A Customer Relationship and Commerce portal requires the integration of Microsoft Content Management Server, Commerce Server, and BizTalk Server. Content Management Server delivers Web content management and basic workflow capabilities. Commerce Server provides product catalog management, basket capability, and payment processing features. BizTalk server typically orchestrates processes such as payment processing and fulfillment.

Content Management Server includes a template-based Web content entry interface, simple approval workflow with assignable user rights, and a rich application construction environment through an integration with Visual Studio .NET. For content contribution, MCMS also supports MS Word as an authoring environment.

Content Management Server has an integrated two-step workflow that is useful for the most basic approval processes; however, if you need to extend this workflow to support longer serial approval chains, or to include processes such as parallel approvals or notifications, you will need to investigate one of the independent software vendor (ISV) solutions for Content Management Server workflow.

Content aggregation capabilities are provided by Web Services where Content Management Server is used as a local cache of aggregated content. Using Content Management Server as a cache provides the added benefit of being able to wrap the aggregated content with a presentation style consistent with the rest of the site.

Search capabilities are provided by SharePoint Portal Server. Though indexing of content is typically handled by the search system, Content Management Server can also be configured to capture basic metadata. Metadata captured by Content Management Server is then exposed to the search engine to allow parameterized searches of content.

Personalization is provided by Content Connector (part of the Microsoft Solution for Internet Business). This is a pre-built integration between Content Management Server and Commerce Server that allows Commerce Server's profiling and targeting systems to be used for profiling users and content, and then targeting content based on configurable business rules.
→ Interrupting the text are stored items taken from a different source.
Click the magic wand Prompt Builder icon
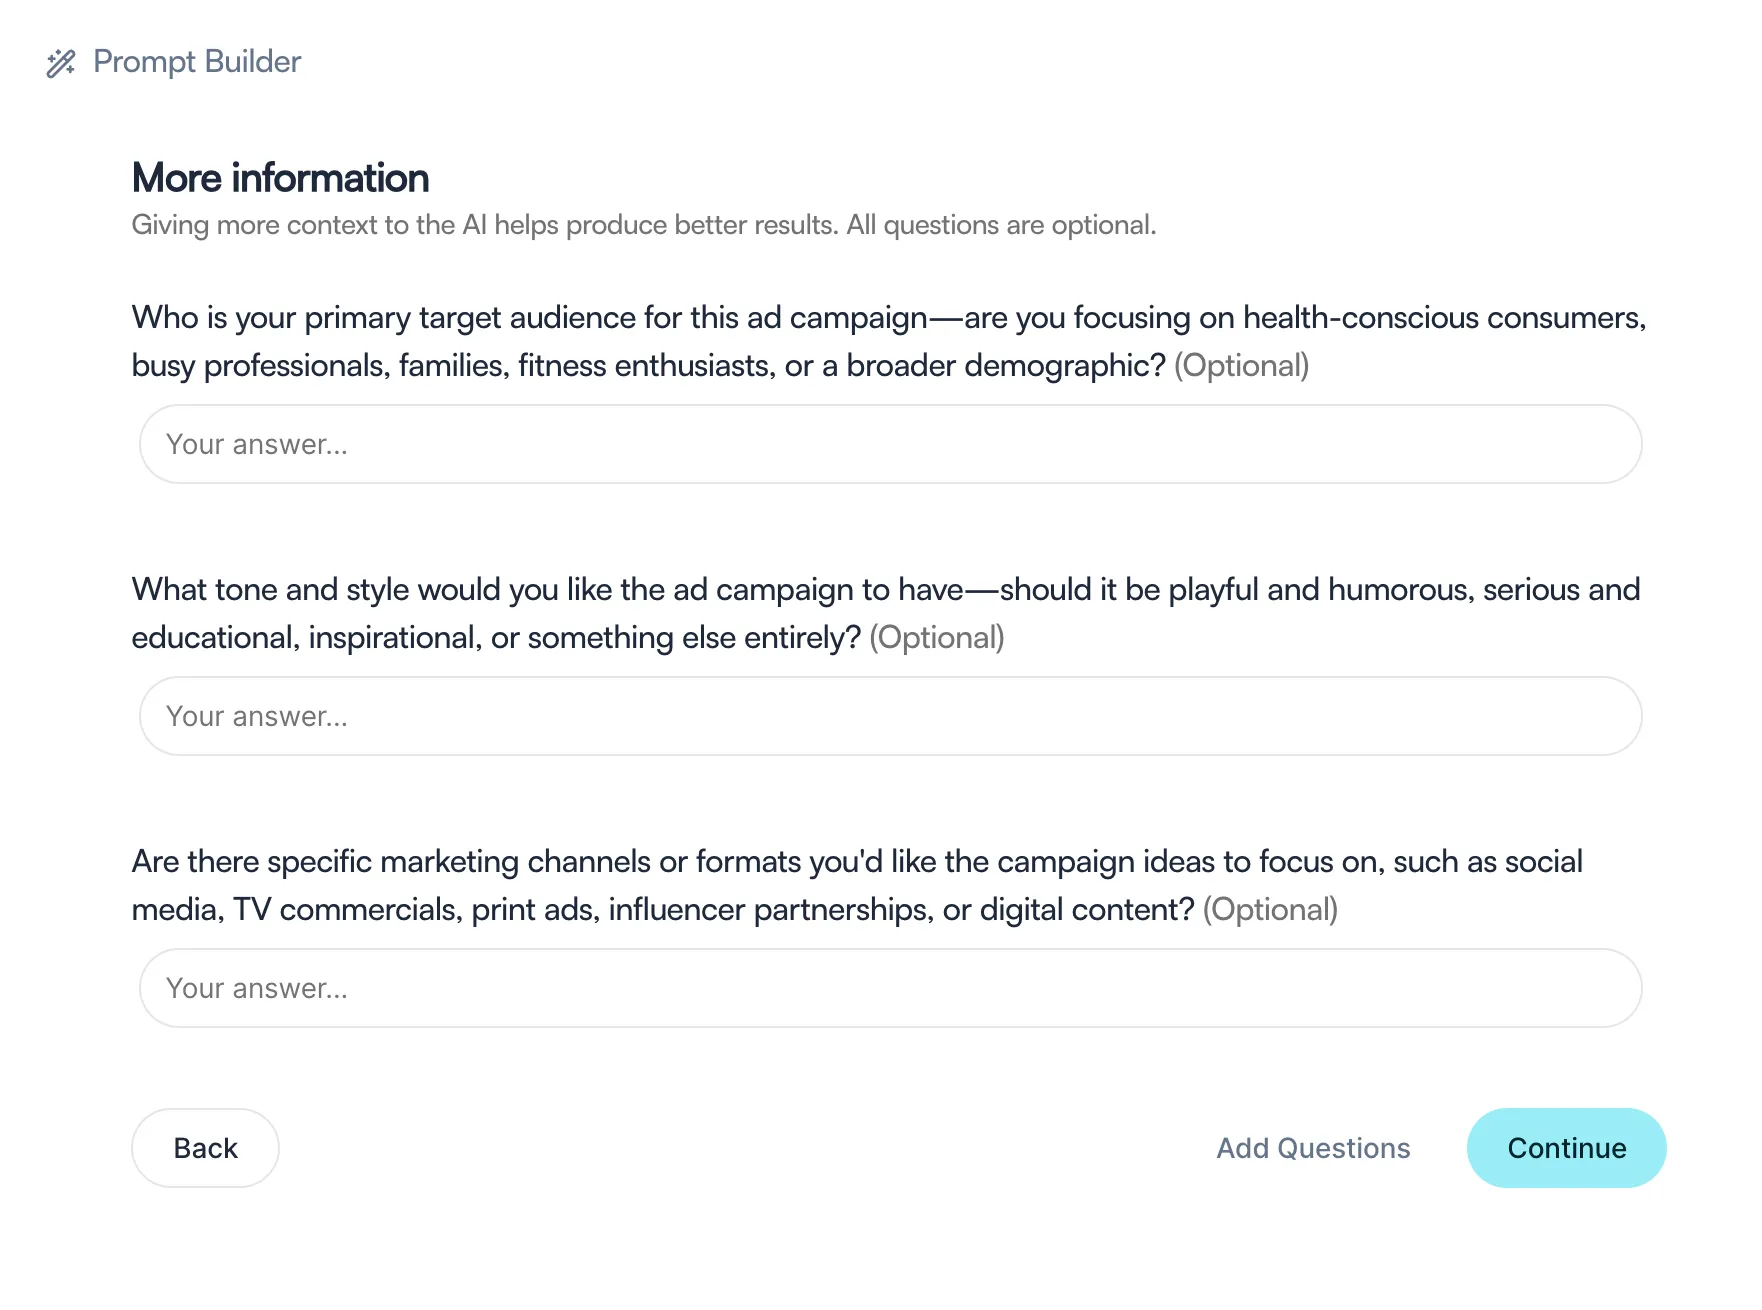61,63
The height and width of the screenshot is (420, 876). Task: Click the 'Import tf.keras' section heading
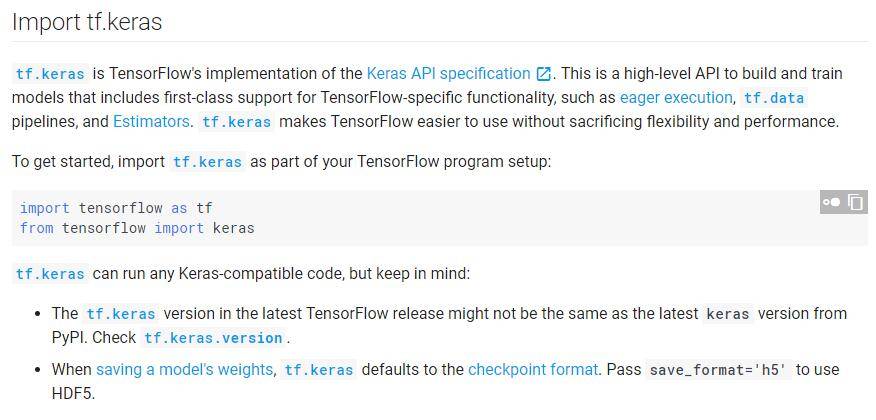[x=87, y=22]
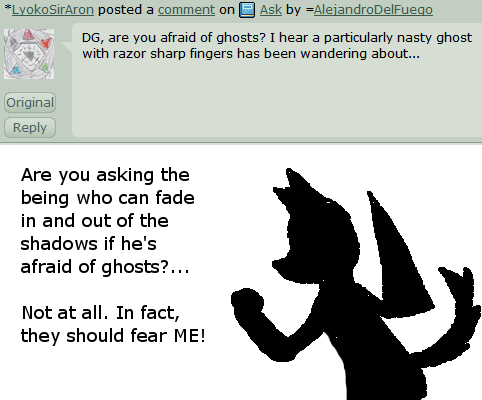Click the comment bubble's pointer arrow
Screen dimensions: 482x400
tap(68, 47)
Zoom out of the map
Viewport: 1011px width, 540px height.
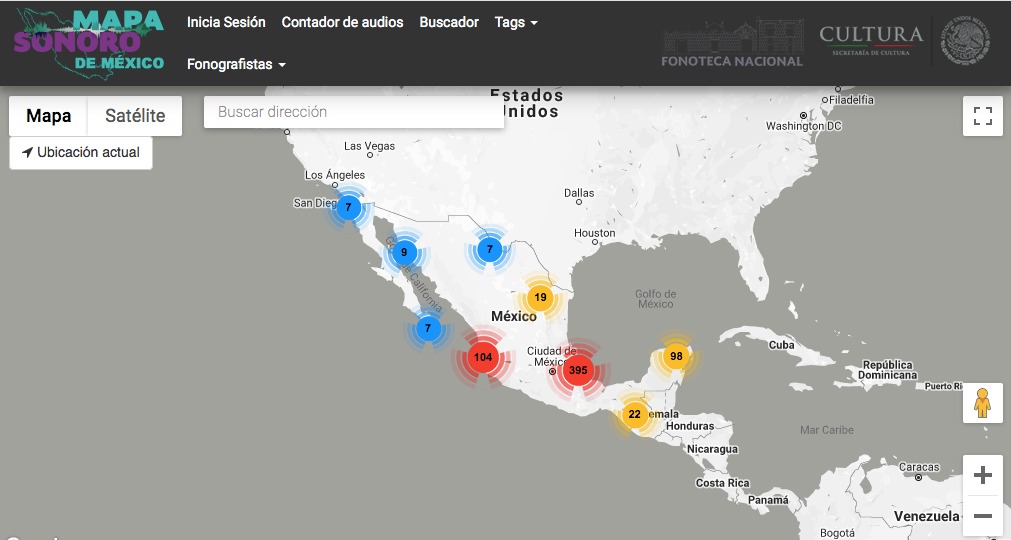[982, 516]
This form of personalization works well for content-rich sites, as it helps users find the most relevant information on a site.

Analysis services are provided by Commerce Server, which provides business users with intelligence about user behaviors, and patterns allow IT to determine how effective a site is at routing users to relevant content.

Conclusion

Portals are an increasingly important part of the IT architecture, because they can help to lower costs, increase employee productivity, and strengthen relationships with customers and partners. Portals pull together data and functionality from disparate sources into an accessible package tailored to the needs of the individual user.

Initially, portals were viewed as discreet, stand-alone deployments, each with a single purpose. Today, the volume and complexity of portal deployments, as well the pervasive business need for increased agility, are compelling organizations to take a broader approach to addressing portal requirements. This "portals platform" approach implicitly recognizes the need to rationalize portal investments, while embracing the reality that overburdened IT departments will only be faced with more and more business-driven requests for portal functionality.

Microsoft Integrated Portal Technologies address this "platform" need by offering an integrated stack of technologies that satisfy all core portal capability requirements: user authentication, personalization, application integration and aggregation, search, collaboration, Web content management, workflow, and analysis. Additionally, the Microsoft Integrated Portal Technologies are built around a common rendering framework, and leverage a common development environment, helping organizations to deploy more effective portal solutions in less time and at a lower cost.